None of that is plagiarism. Plagiarism is when someone without a parasocial army to scream down allegations does those things. If you have a big enough following, it’s just fun with online friends that happens to net a huge advance and massive marketing campaign. It’s Girl Boss empowering (if women are involved) or a deliberate dodge around the gatekeepers (when men do it). And yes, there is an indie author out there peddling her Reylo/You’ve Got Mail crossover fanfic and yes, reviewers have pointed out that the author used whole lines of dialogue from the movie in her book, but who am I to point that out? A misogynist. That’s who. A person who hates fanfic. A hater who wants to uphold all the problematic barriers to traditional publishing. A traitor to all author-kind.
The definition of plagiarism seems to be flexible and evolving at a rapid pace. That evolution is dependent on who is doing the plagiarizing, how many copies they move, what their online following is like, and how quickly they’ll mobilize into a silencing army. Even though James Somerton lost an estimated 70k followers and scrubbed his entire channel of content after Brewis’s video, he somehow still has over 200k followers. Illuminaughtii, another YouTuber called out in Brewis’s video, boasts a patently ridiculous 1.27M followers and continues to post multiple, probably plagiarized, videos every week. Her latest posted three days ago (at the time of writing), complete with sponsorship ads, albeit with the comments turned off.

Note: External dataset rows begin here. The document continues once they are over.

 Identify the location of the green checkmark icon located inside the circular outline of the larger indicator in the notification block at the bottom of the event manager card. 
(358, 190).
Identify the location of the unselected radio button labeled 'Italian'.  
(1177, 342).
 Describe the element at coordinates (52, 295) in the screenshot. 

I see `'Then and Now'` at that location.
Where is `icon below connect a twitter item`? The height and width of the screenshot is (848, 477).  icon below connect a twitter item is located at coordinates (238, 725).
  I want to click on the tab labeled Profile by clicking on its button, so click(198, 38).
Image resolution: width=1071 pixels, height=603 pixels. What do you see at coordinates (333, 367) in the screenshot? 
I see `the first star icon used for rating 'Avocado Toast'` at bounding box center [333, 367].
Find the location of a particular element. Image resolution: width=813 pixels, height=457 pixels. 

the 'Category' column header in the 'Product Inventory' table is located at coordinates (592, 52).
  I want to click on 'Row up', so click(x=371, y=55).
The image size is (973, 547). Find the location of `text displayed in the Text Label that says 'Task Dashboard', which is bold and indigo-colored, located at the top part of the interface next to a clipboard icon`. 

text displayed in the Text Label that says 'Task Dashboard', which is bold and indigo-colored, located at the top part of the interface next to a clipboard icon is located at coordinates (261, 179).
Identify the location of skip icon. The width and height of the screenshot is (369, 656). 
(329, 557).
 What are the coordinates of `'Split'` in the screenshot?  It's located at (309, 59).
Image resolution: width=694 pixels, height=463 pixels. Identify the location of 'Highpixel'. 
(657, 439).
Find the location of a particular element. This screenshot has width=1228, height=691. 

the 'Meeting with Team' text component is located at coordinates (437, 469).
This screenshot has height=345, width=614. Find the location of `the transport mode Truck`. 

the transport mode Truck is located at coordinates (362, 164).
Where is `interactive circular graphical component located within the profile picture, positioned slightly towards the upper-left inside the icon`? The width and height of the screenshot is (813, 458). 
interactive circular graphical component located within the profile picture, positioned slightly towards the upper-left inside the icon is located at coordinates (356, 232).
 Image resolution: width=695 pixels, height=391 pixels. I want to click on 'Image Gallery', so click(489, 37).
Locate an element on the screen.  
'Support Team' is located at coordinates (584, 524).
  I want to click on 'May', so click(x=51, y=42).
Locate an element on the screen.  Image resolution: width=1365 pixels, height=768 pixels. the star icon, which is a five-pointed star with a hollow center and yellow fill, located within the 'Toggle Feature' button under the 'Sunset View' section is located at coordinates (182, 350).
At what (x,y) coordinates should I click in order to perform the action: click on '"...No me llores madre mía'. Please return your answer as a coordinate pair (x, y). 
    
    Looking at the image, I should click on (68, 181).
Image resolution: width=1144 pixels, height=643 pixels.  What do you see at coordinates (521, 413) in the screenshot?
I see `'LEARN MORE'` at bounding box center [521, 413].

We like to pretend that plagiarism is a serious offense. A career-ruining offense. Something that one couldn’t be granted a pass for or possibly recover from. But it simply isn’t. For every HBomberguy video calling out plagiarism (okay, let’s be honest, he’s the only one producing four hour documentaries about plagiarism), there are ten successful plagiarists who will continue to plagiarize while their supporters make excuses for them. “I’m a college professor, I think I would know what plagiarism is! I would absolutely bring the hammer down on any student doing what this particular author/creator is doing, but in this case, I enjoy their work, so it’s not plagiarism!” “I’m a former lawyer, I know it’s not plagiarism because I don’t know the difference between plagiarism and copyright.” “I’m a publishing professional and we would never publish a book that was plagiarized (unless both writers were in-house, of course).”
While I enjoyed HBomberguy’s video, I couldn’t help but become intensely sad. Because I know it’s a wasted effort. Every single attempt to bring a plagiarist to justice is a wasted effort, if that plagiarism is profitable. And with the internet deepening the parasocial bonds between authors and readers, every novelist is one popular TikTok influencer away from never having to consider ethics in their career ever again.